GIVEN TEXT:

Sultan of Brunei's daughter Afifa Abdullah 'duped over jewels'
The adopted daughter of the Sultan of Brunei has said she was duped into handing over two diamond rings to a former bodyguard, a court has heard.
Afifa Abdullah said she lent the rings, belonging to the Sultan's ex-wife Mariam Aziz, to bodyguard Fatimah Lim in London to secure a property deal.
Ms Lim denies three counts of thefts in relation to jewellery items worth £12m.
Her lawyer said Mrs Aziz had actually asked her daughter to give Ms Lim the rings to pay off £3m gambling debts.
Isleworth Crown Court heard Ms Lim first worked as Sultan Hassanal Bolkiah's badminton coach before becoming a bodyguard to Mrs Aziz when the couple split in 2003.
'Like a sister'
Giving evidence, Ms Abdullah said Ms Lim had been "like a sister" and a "best friend" to her.

THE TASKS:
(1) In the article about the Brunei jewels case, what job did Ms Lim first do for the Sultan?
(2) Rewrite the passage of the article about the Brunei jewels case starting with "Sultan of Brunei's" and going on through "a property deal.", substituting "necklaces" for "rings".

[Part of a data file]
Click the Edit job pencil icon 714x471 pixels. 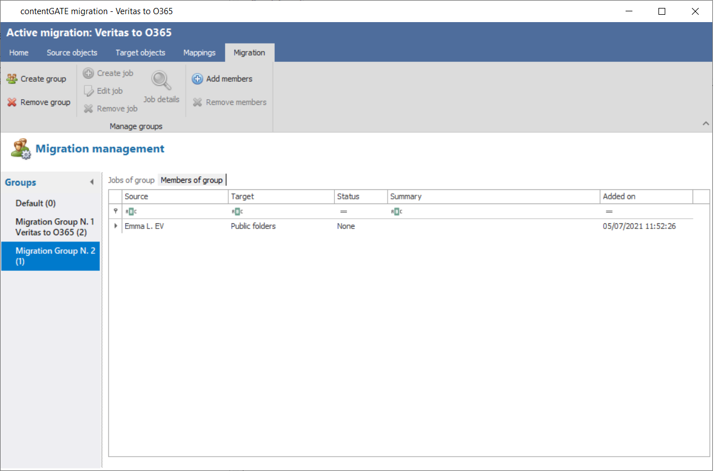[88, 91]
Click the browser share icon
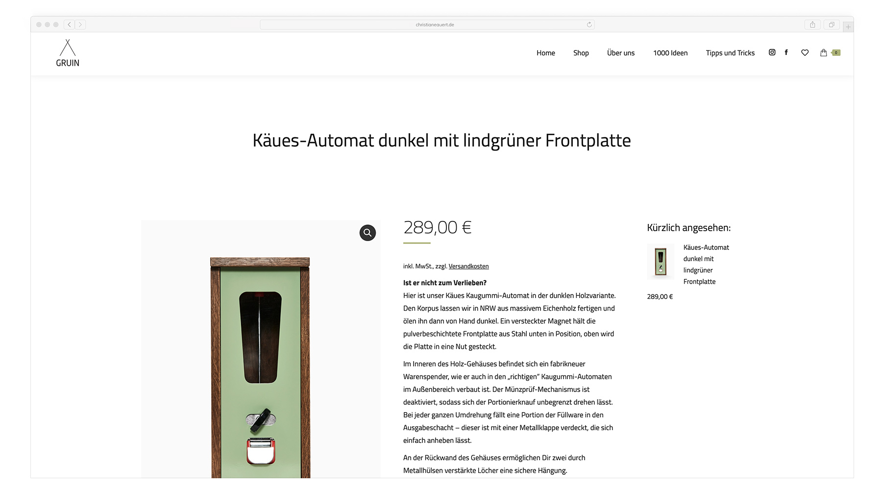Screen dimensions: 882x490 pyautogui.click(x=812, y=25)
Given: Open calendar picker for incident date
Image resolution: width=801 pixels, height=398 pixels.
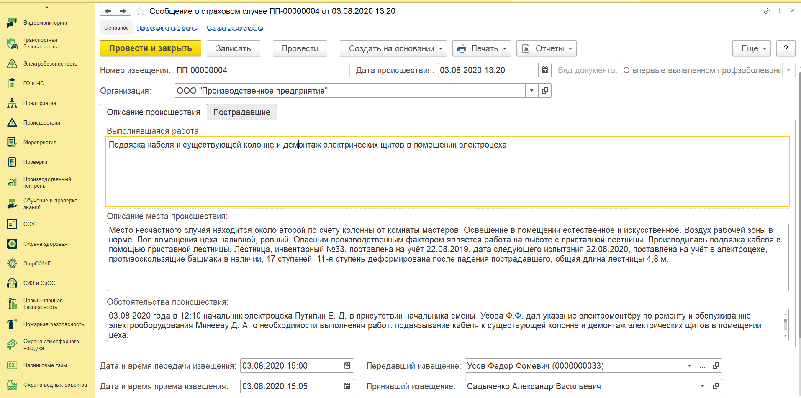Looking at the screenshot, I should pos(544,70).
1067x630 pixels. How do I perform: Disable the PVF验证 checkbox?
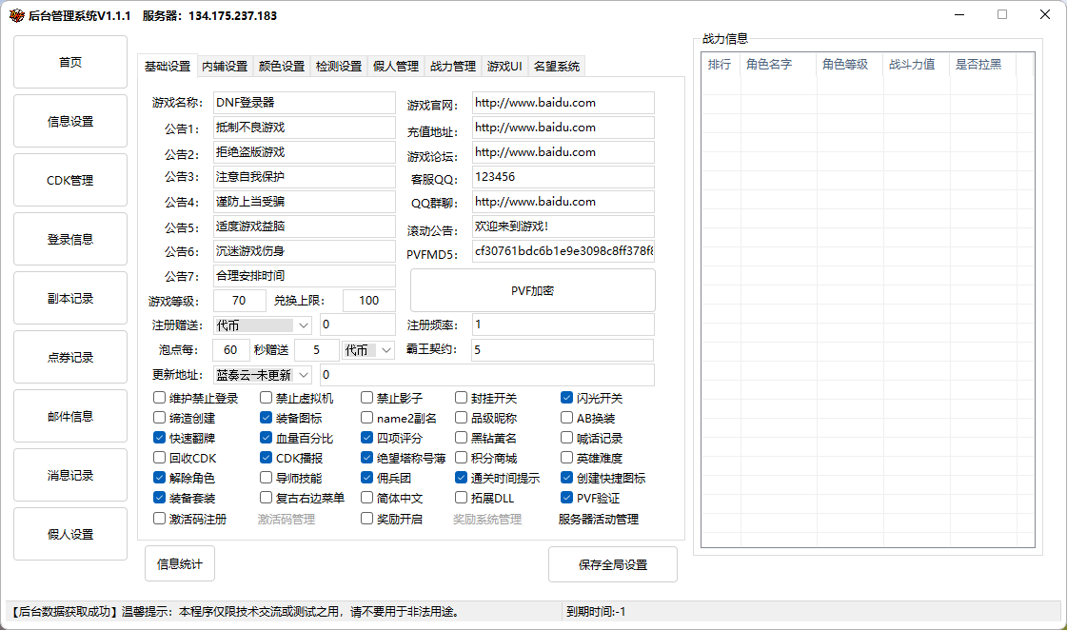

THE REPLIES:
(1) She was his badminton coach.

(2)
Sultan of Brunei's daughter Afifa Abdullah 'duped over jewels'
The adopted daughter of the Sultan of Brunei has said she was duped into handing over two diamond necklaces to a former bodyguard, a court has heard.
Afifa Abdullah said she lent the necklaces, belonging to the Sultan's ex-wife Mariam Aziz, to bodyguard Fatimah Lim in London to secure a property deal.